What do you see as the biggest hurdles to achieving value-based care in today’s health care landscape?
It has been difficult because everybody is in a different place. I’ve been running an I-SNP here in Oklahoma since 2005, and they’re just beginning to catch on in the U.S. As the health care system changes, the flexibility needed to take care of residents is increasing, along with the need to measure outcomes.
If you don’t have a system to move residents through the continuum of care, it will be hard to achieve a better outcome. Technology is helping us a lot with that. Now you can do home care with a hybrid model using telehealth, and technology is continuing to push the possibilities.
Do you have any other thoughts on how technology is supporting that shift towards value-based care?
We’re getting to the point where we can monitor patients and perform wellness checks electronically. With respect to the value-based care system, our nursing homes and our I-SNP here in Oklahoma are adopting home care models, but we’re approaching it as home and community-based support.
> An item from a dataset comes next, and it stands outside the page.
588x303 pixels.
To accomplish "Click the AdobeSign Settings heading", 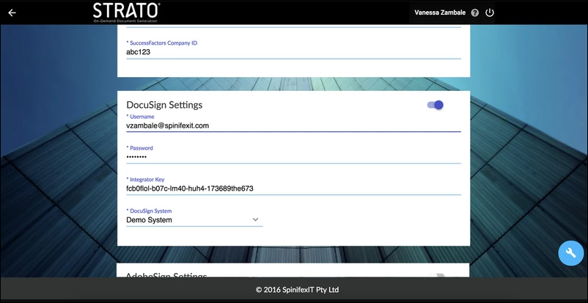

We’ll have nurse practitioners visit residents and people living at home that we’re taking care of in the Medicaid system. We’re there to make sure they have food and good living conditions, then we can monitor their health and use the I-SNP system to provide further medical support as needed.
Do you see any downsides to value-based care?
Only if it is not being used to reduce rates. There’s a lot of pressure right now on reducing rates, but if a provider is willing to invest in the right systems, and hire the best people to help support residents at home, they should be allowed to participate fully in those savings.
Why do you think it’s been so hard for SNFs, in general, to get a seat at the table when it comes to value-based care?
The Medicare system is centered on hospitals, so it has always been hard for us to get a seat at the table. What we do best is take care of short-term residents medically, get them home and that’s what we’re doing in nursing homes as well.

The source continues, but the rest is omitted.